A tantalizing Gamma quotient to challenge the Rohrlich-Lang Conjecture

A conceptual way to tackle this question is to look at universal distributions on $\mathbf{Q}/\mathbf{Z}$, studied by Kubert and Lang among others. Distributions arise naturally in number theory, see e.g. Lang's article Relations de distributions et exemples classiques.

There is a function $f$ on $\mathbf{Q}/\mathbf{Z}$ with values in an abelian group $A$ which satisfies the distribution relations $\sum_{a \in \mathbf{Z}/N\mathbf{Z}} f(x+a/N)=f(Nx)$ for every $x \in \mathbf{Q}/\mathbf{Z}$ and every $N \geq 1$, and which is universal for this property. The construction of $f$ and $A$ is obvious: take the free abelian group on $\mathbf{Q}/\mathbf{Z}$ and mod out by the distribution relations.

Similarly, you can look at functions on $\frac{1}{N}\mathbf{Z}/\mathbf{Z}$ satisfying the $M$-distribution relations for every $M$ dividing $N$. You get an abelian group $A_N$ and a canonical map $A_N \to A$.

Kubert has shown in the article The universal ordinary distribution that $A$ is a free abelian group, that the map $A_N \to A$ is injective, that $A_N$ is free of rank $\varphi(N)$, and has determined explicit free generators of $A_N$.

The $\Gamma$ function determines a distribution with values in $\mathbf{C}^\times/\overline{\mathbf{Q}}^\times$. This distribution is odd and the Rohrlich-Lang conjecture asserts that it is universal, in other words the induced map $\overline{\Gamma} : A_N^- \to \mathbf{C}^\times/\overline{\mathbf{Q}}^\times$ should be injective, where $A_N^-$ denotes the odd part of $A_N$.

Concretely, you can write your purported relation as a formal $\mathbf{Z}$-linear combination of the $a/N$ with $0 < a <N$ and check whether this divisor belongs to the subspace generated by the $M$-distribution relations for every $M|N$ and by the relations $[x]+[-x]=0$. This is just linear algebra in a $\mathbf{Q}$-vector space of dimension $N$ so should be doable for quite large $N$.

EDIT. In fact, you can simply use a known universal distribution and evaluate it on your divisor. For example, the Bernoulli distribution $$\tilde{B}_1(x) = \sum_{u \in (\mathbf{Z}/N\mathbf{Z})^\times} B_1(ux) [u]$$ taking values in $\mathbf{Q}[(\mathbf{Z}/N\mathbf{Z})^\times]$ is an odd universal distribution.

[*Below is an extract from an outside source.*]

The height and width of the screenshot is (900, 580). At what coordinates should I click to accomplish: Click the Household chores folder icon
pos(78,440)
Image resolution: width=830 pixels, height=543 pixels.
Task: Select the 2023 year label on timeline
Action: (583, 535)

Here $B_1(y) = \{y\}-\frac12$ for every $y \in \mathbf{R}/\mathbf{Z}$ is the Bernoulli polynomial. So you can simply check whether your divisor is in the kernel of $\tilde{B}_1$.

It turns out that triplication is not needed here: the recursion $\Gamma(z+1) = z \Gamma(z)$, the reflection formula $$ \Gamma(z) \Gamma(1-z) = \frac\pi{\sin \pi z}, $$ and the duplication formula $$ \Gamma(z) \Gamma\bigl(z+\frac12\bigr) = 2^{1-2z} \sqrt\pi \Gamma(2z) $$ suffice to reduce the gamma product to a trigonometric identity.

Apply duplication to $z = \{2^n/39\}$ with $0 \leq n < 12$ (where $\{\cdot\}$ is the fractional part) and multiply the resulting $12$ identities, using the recursion when $z>1/2$ to write $\Gamma(z+\frac12)$ and $\Gamma(2z)$ as rational multiples of $\Gamma(z-\frac12)$ and $\Gamma(2z-1)$. Then the factors $\Gamma(\{2^n/39\})$ cancel out. For the remaining factors $\Gamma(\{ \frac{2^n}{39} + \frac12 \})$, apply reflection when $n$ is odd, we get a formula for $A/B$.